- **Source information**:

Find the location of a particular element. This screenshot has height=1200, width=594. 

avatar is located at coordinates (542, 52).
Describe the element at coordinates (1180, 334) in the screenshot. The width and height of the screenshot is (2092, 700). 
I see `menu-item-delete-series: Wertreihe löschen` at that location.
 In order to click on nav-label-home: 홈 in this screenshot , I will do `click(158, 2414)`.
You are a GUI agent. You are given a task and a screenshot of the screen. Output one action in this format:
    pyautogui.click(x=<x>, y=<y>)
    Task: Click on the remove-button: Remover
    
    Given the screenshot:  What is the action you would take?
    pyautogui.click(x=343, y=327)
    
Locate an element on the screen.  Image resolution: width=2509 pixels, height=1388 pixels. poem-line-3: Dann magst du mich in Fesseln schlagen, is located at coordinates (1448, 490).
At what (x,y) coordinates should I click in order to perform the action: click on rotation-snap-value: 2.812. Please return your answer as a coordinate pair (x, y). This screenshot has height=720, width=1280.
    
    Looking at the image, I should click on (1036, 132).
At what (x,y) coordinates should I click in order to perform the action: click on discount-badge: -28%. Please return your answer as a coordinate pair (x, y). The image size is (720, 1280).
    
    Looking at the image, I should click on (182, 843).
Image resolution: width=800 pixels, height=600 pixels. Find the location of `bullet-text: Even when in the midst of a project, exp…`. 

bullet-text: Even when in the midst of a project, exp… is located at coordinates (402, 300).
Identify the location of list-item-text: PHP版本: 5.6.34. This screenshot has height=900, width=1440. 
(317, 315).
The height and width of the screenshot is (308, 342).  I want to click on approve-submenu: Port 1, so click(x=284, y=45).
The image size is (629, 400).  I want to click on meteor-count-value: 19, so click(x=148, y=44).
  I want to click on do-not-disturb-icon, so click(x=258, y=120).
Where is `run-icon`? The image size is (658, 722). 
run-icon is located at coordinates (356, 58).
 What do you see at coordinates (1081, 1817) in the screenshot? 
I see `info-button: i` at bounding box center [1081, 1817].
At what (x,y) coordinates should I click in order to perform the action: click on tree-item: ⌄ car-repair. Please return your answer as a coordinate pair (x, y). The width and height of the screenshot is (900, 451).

- **What to produce**:
Copy the records above word for word, from the start down through the line containing "In order to click".

- **Response to the task**:
Find the location of a particular element. This screenshot has height=1200, width=594. 

avatar is located at coordinates (542, 52).
Describe the element at coordinates (1180, 334) in the screenshot. The width and height of the screenshot is (2092, 700). 
I see `menu-item-delete-series: Wertreihe löschen` at that location.
 In order to click on nav-label-home: 홈 in this screenshot , I will do `click(158, 2414)`.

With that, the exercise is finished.